Plaintiffs Talib Williams and DiMario Pickford filed a class action lawsuit in U.S. District Court for the Northern District of California on behalf of the Black prisoners targeted in the alleged race-based raid. Among the allegations, officers were also accused of screaming “Black lives don’t matter!” while beating the men and exposing them to COVID-19. 

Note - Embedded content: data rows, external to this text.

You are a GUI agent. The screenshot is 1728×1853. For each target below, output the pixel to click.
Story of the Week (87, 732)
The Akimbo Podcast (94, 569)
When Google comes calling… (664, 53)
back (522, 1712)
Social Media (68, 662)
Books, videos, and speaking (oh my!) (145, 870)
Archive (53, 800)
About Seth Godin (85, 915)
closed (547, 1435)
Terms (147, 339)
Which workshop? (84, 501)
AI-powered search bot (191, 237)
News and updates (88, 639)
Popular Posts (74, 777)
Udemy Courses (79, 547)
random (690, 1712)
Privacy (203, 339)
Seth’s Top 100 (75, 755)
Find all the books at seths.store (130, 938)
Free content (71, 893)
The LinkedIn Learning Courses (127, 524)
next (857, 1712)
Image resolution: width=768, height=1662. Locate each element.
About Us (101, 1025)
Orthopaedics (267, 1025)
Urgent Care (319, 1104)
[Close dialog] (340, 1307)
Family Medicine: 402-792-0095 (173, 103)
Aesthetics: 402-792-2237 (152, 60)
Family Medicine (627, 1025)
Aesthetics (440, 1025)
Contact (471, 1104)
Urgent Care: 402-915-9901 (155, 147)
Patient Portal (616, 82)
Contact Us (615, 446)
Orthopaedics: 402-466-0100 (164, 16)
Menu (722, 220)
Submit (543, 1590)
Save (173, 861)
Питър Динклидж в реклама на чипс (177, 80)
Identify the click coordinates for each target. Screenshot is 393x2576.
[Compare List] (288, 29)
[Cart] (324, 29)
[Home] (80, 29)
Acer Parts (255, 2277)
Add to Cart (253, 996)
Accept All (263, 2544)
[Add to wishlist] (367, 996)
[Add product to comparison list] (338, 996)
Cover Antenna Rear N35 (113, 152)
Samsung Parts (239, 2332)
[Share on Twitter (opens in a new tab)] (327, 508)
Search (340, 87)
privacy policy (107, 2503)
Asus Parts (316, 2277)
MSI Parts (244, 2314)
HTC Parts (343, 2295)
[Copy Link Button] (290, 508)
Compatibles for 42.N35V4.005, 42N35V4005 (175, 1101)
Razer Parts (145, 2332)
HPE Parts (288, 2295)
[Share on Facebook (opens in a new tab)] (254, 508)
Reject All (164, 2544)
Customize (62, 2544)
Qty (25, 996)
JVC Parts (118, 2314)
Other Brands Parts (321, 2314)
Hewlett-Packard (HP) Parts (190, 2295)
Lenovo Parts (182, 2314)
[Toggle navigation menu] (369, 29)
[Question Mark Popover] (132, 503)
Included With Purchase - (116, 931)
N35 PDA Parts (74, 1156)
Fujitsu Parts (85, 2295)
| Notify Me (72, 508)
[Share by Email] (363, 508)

According to an article published in the Marshall Project, hundreds of prison guard attacks on the incarcerated were documented in writing by New York state officials. However, when the state corrections department attempted to fire guards based on this evidence, it proved unsuccessful in 90% of the cases, as per their investigation. Surveillance camera technology may have led to a better outcome.

According to the CDCR, “The primary purpose of the audio and/or video recording technology is to have the ability to conduct after-the-fact reviews of audio or video footage.”

Former Secretary Kathleen Allison gave this written rationale: “The use of video/audio technology will assist staff to complete use of force reviews, decrease staff allegations of excessive or unnecessary force, and to help identify illicit activities.” 

This new technology will be used in potential investigations of administrative, civil or criminal nature, involving felonious activities, use of force, riots, serious injuries or death. It will also be used to help obtain and preserve any potential evidence under the Prison Rape Elimination Act.

The cameras do cause some concern.

Green said he is concerned about whether officers will pick up his conversations and interpret his words to incriminate him. Like the character Winston, Green believes that a form of “thought-policing” will result from this new audio surveillance.

Tony Tafoya wonders if his privacy and identity as a member of the LGBTQ+ community at San Quentin will be jeopardized by camera locations. One camera can peer into his cell and he can be seen using the toilet. There are also cameras near the shower area.

“I am concerned that the LGBTQ+ community may get placed on the internet,” Tafoya said. “I am also concerned that some overzealous officers are going to over-police and watch the cameras all day.”

What this new omnipresent government surveillance system means is yet to be seen. Will it be used to control like Big Brother, to break the spirit of the incarcerated, causing them to conform? Like Winston, most people in California prisons will likely become party followers, just as they were in the state of Oceania, recognizing there is no more secret world.

“l think everyone is going to change the way they do things,” said Landa.